Maryland Code, INSURANCE 13-110
Terms Used In Maryland Code, INSURANCE 13-110
(b) (1) Within 60 days after a form or premium rate described in subsection (a) of this section is filed, the Commissioner shall disapprove the filing if:
(i) the table of premium rates appears by reasonable assumptions to be excessive in relation to benefits; or
(ii) the form contains provisions that:
1. are unjust, unfair, inequitable, misleading, or deceptive;
2. encourage misrepresentation of the coverage; or
3. are contrary to a provision of this article or a regulation adopted under this article.
(2) In making a determination under paragraph (1) of this subsection, the Commissioner shall consider:
(i) past and prospective loss experience within and outside the State;
(ii) underwriting practice and judgment to the extent appropriate;
(iii) a reasonable margin for underwriting profit and contingencies;
(iv) past and prospective expenses, whether countrywide or specially applicable to the State; and
(v) all other relevant factors within and outside the State.
(3) If the Commissioner disapproves a form or premium rate, the Commissioner shall:
(i) notify the insurer of the disapproval and specify in the notice the reason for disapproval; and
(ii) state that a hearing on the disapproval will be held within 20 days after receipt of a written request by the insurer.
(4) After notification of disapproval, an insurer may not issue or use the disapproved form or premium rate.
(c) An insurer may not issue or use a form or premium rate filed under this section until the end of the 60-day period unless the Commissioner approves the filing in writing before the end of the period.

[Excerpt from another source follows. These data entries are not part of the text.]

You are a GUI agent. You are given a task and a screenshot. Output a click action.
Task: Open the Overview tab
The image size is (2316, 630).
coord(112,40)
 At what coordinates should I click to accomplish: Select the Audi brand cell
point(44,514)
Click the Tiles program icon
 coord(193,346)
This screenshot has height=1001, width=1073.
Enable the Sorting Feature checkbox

(d) (1) The Commissioner may withdraw approval of a form or premium rate if the Commissioner:
(i) notifies the insurer in writing of the proposed withdrawal;
(ii) specifies in the notice the reason for withdrawal;
(iii) states that a hearing on the withdrawal will be held not less than 20 days after the date of the notice; and
(iv) bases the withdrawal of approval on a ground set forth in subsection (b)(1) of this section.
(2) An insurer may not issue or use a form or premium rate after the effective date of withdrawal of approval by the Commissioner.

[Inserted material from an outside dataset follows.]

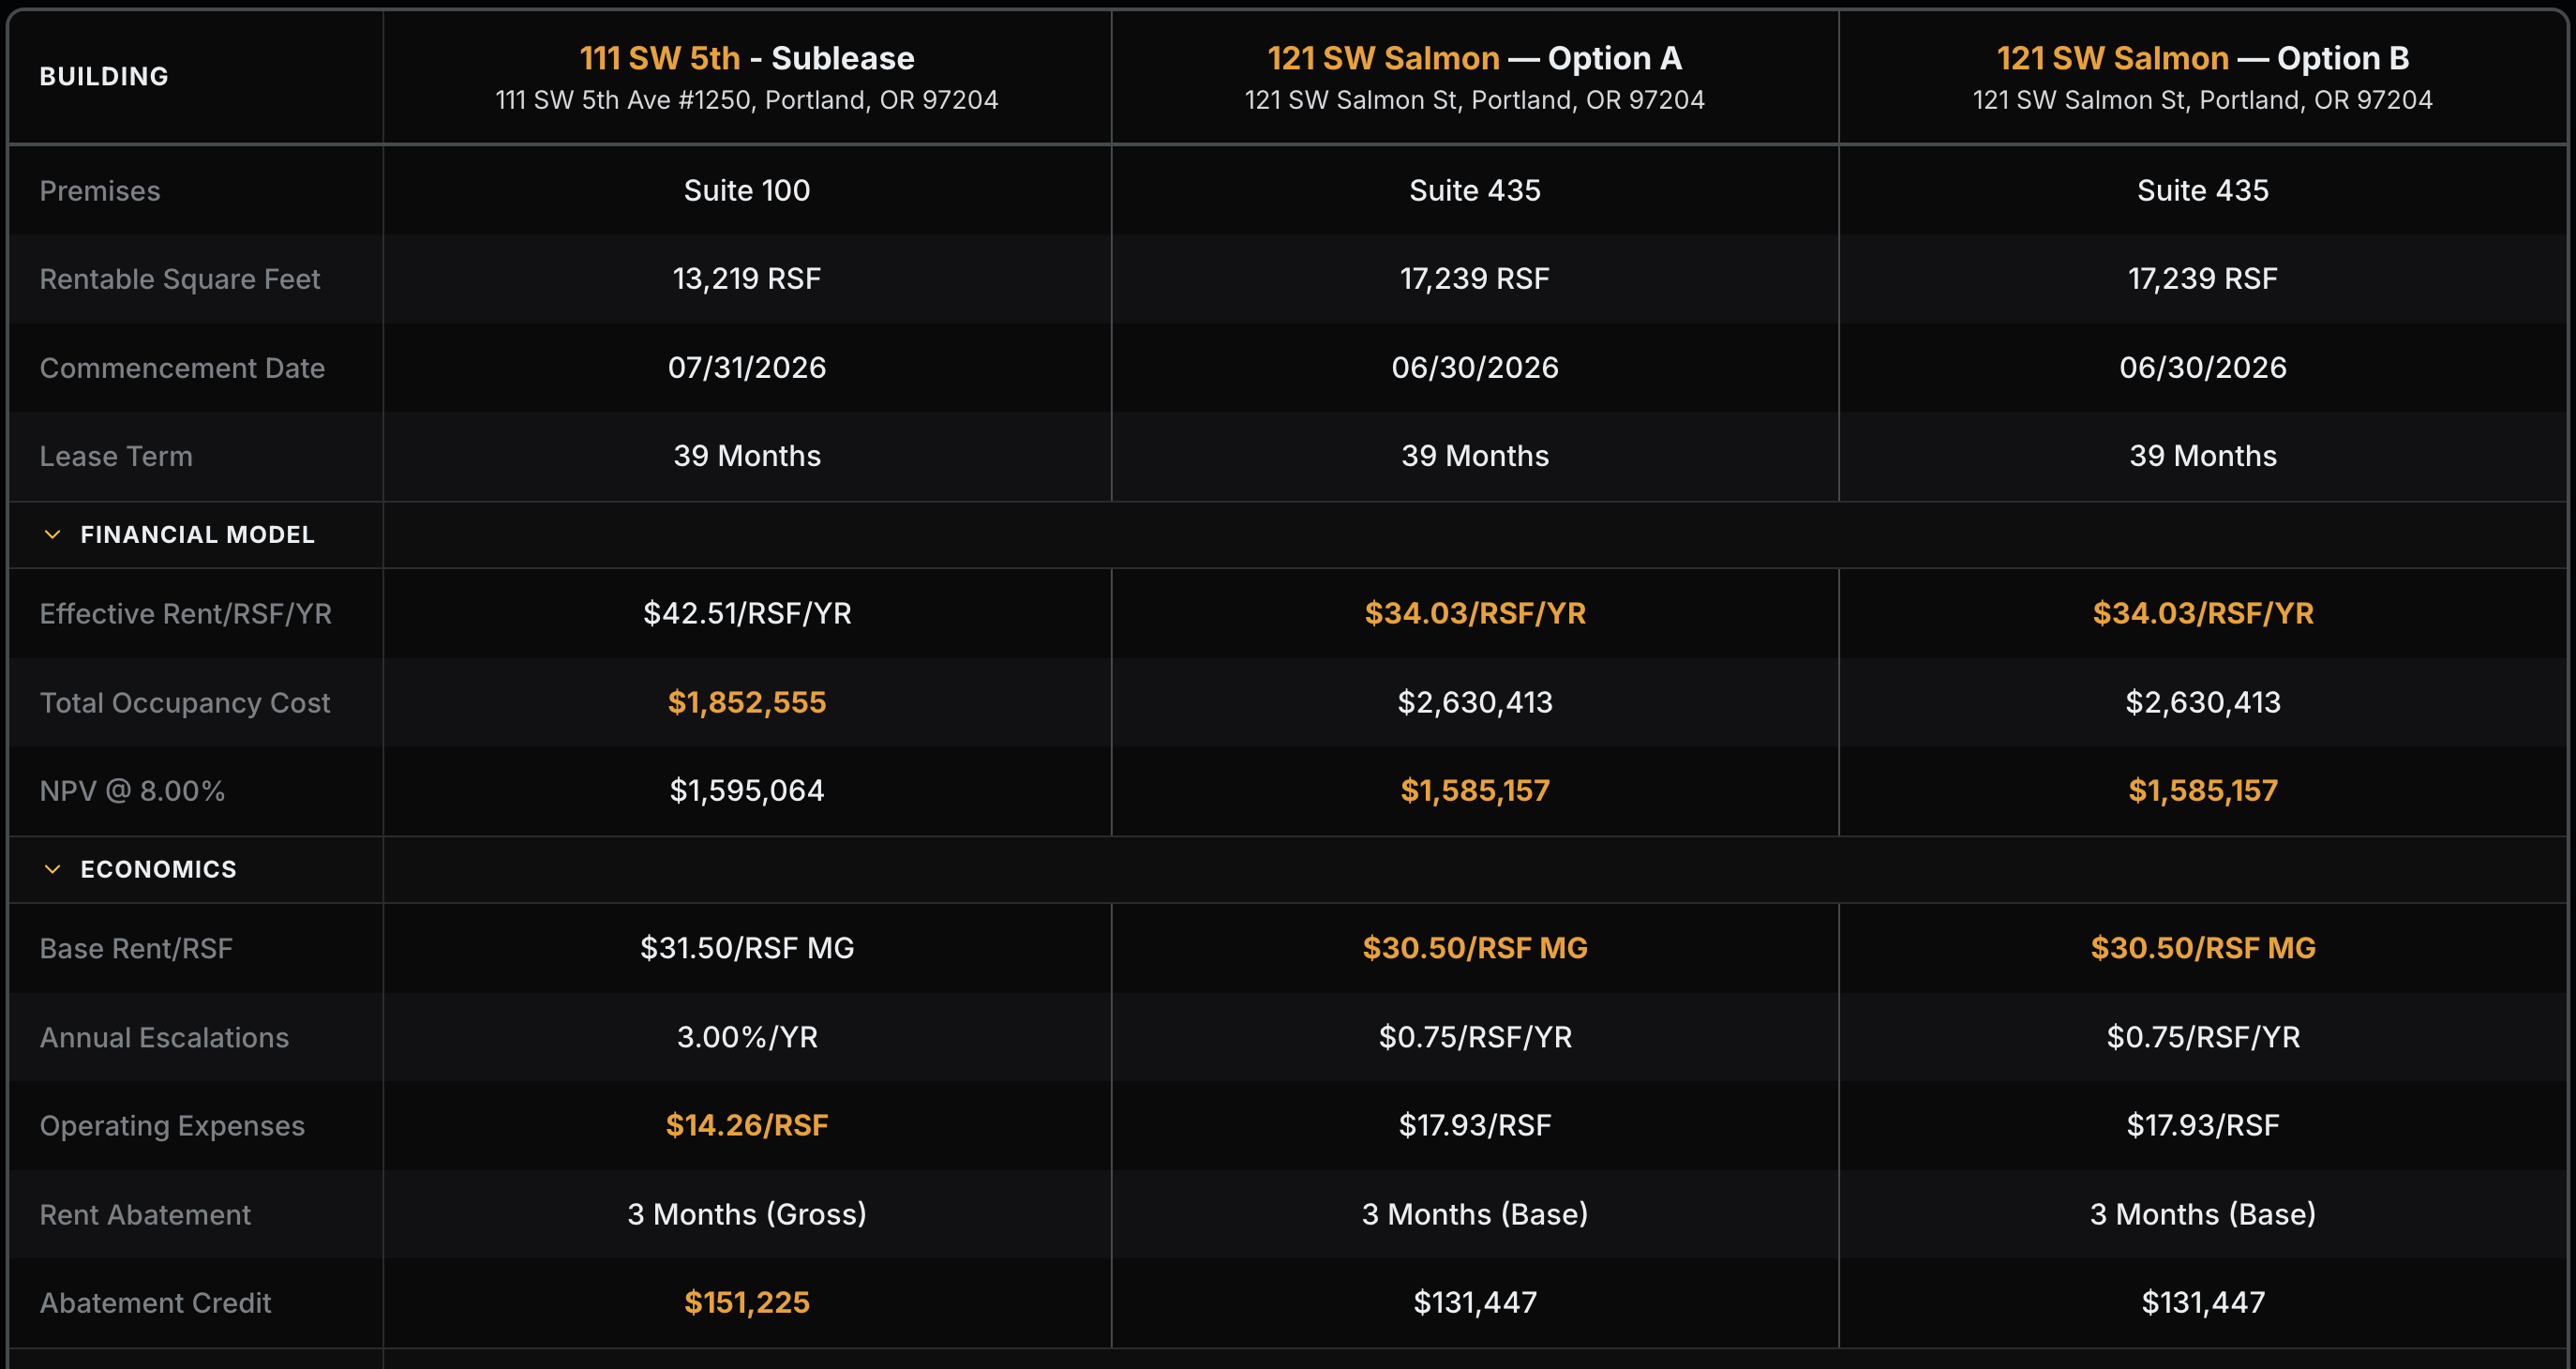This screenshot has height=1369, width=2576.
Task: Click the Sublease Effective Rent $42.51/RSF/YR cell
Action: pyautogui.click(x=746, y=613)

(e) (1) If a group policy of credit life insurance, credit health insurance, or credit involuntary unemployment benefit insurance was delivered in the State before April 28, 1970, or is delivered in another state, the insurer shall file with the Commissioner only the group certificate and notice of proposed insurance that have been delivered or issued for delivery in this State.
(2) The Commissioner shall approve the group certificate and notice of proposed insurance if:
(i) the group certificate and notice conform with §§ 13-108(b) and 13-109(b) of this title; and
(ii) the schedule of premium rates for the group insurance does not exceed the schedule of premium rates that the insurer has filed with the Commissioner.

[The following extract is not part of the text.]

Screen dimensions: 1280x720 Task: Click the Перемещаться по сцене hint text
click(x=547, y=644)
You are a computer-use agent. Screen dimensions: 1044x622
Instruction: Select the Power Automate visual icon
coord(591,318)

(f) (1) The purpose of this subsection is to ensure that the credit life insurance, credit health insurance, or credit involuntary unemployment benefit insurance operations of the insurer do not:
(i) result in rates that are excessive in relation to benefits;
(ii) endanger the solvency of the insurer so that its transaction of business is hazardous to its policyholders or the public; or
(iii) adversely affect another class of business of the insurer.
(2) To accomplish this purpose, the Commissioner may establish:
(i) the maximum rates of commission or other compensation that may be paid to insurance producers; and
(ii) standards for the maximum amounts of dividends, retrospective rate credits, and any other form of refund or benefit to policyholders.
(g) An order of the Commissioner under this section is subject to judicial review in accordance with § 2-215 of this article.